=== Given data ===

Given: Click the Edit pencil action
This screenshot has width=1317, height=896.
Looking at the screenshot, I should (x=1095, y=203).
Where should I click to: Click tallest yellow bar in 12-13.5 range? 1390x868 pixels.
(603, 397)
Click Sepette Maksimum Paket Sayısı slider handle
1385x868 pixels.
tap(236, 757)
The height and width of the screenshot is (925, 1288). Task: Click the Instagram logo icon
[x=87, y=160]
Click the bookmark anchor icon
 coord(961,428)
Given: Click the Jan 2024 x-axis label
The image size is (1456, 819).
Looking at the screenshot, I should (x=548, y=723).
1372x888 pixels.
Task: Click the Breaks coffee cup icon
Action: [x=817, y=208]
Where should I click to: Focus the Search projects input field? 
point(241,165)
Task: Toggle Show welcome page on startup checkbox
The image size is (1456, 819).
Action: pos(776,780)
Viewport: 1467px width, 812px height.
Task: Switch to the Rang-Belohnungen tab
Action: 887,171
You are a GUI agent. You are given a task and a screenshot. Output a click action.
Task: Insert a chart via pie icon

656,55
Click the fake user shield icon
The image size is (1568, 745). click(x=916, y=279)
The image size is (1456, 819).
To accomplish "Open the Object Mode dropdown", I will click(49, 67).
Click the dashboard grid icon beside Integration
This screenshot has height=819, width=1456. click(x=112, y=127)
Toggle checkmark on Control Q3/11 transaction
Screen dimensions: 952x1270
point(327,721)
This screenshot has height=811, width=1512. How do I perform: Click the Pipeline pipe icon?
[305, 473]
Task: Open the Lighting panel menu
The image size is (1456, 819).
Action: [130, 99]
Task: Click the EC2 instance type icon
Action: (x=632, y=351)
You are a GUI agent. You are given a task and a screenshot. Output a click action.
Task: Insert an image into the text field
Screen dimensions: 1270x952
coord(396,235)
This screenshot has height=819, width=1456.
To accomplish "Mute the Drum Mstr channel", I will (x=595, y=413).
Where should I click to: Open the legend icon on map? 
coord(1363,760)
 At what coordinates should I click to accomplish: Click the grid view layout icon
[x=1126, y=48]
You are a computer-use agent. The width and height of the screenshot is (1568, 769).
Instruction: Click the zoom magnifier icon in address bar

===

Activity –
Every line of the data is to be printed again exactly.

Solution for this exercise –
Given: Click the Edit pencil action
This screenshot has width=1317, height=896.
Looking at the screenshot, I should (x=1095, y=203).
Where should I click to: Click tallest yellow bar in 12-13.5 range? 1390x868 pixels.
(603, 397)
Click Sepette Maksimum Paket Sayısı slider handle
1385x868 pixels.
tap(236, 757)
The height and width of the screenshot is (925, 1288). Task: Click the Instagram logo icon
[x=87, y=160]
Click the bookmark anchor icon
 coord(961,428)
Given: Click the Jan 2024 x-axis label
The image size is (1456, 819).
Looking at the screenshot, I should (x=548, y=723).
1372x888 pixels.
Task: Click the Breaks coffee cup icon
Action: [x=817, y=208]
Where should I click to: Focus the Search projects input field? 
point(241,165)
Task: Toggle Show welcome page on startup checkbox
The image size is (1456, 819).
Action: pos(776,780)
Viewport: 1467px width, 812px height.
Task: Switch to the Rang-Belohnungen tab
Action: 887,171
You are a GUI agent. You are given a task and a screenshot. Output a click action.
Task: Insert a chart via pie icon

656,55
Click the fake user shield icon
The image size is (1568, 745). click(x=916, y=279)
The image size is (1456, 819).
To accomplish "Open the Object Mode dropdown", I will click(49, 67).
Click the dashboard grid icon beside Integration
This screenshot has height=819, width=1456. click(x=112, y=127)
Toggle checkmark on Control Q3/11 transaction
Screen dimensions: 952x1270
point(327,721)
This screenshot has height=811, width=1512. How do I perform: Click the Pipeline pipe icon?
[305, 473]
Task: Open the Lighting panel menu
The image size is (1456, 819).
Action: [130, 99]
Task: Click the EC2 instance type icon
Action: (x=632, y=351)
You are a GUI agent. You are given a task and a screenshot. Output a click action.
Task: Insert an image into the text field
Screen dimensions: 1270x952
coord(396,235)
This screenshot has height=819, width=1456.
To accomplish "Mute the Drum Mstr channel", I will (x=595, y=413).
Where should I click to: Open the legend icon on map? 
coord(1363,760)
 At what coordinates should I click to accomplish: Click the grid view layout icon
[x=1126, y=48]
You are a computer-use agent. The width and height of the screenshot is (1568, 769).
Instruction: Click the zoom magnifier icon in address bar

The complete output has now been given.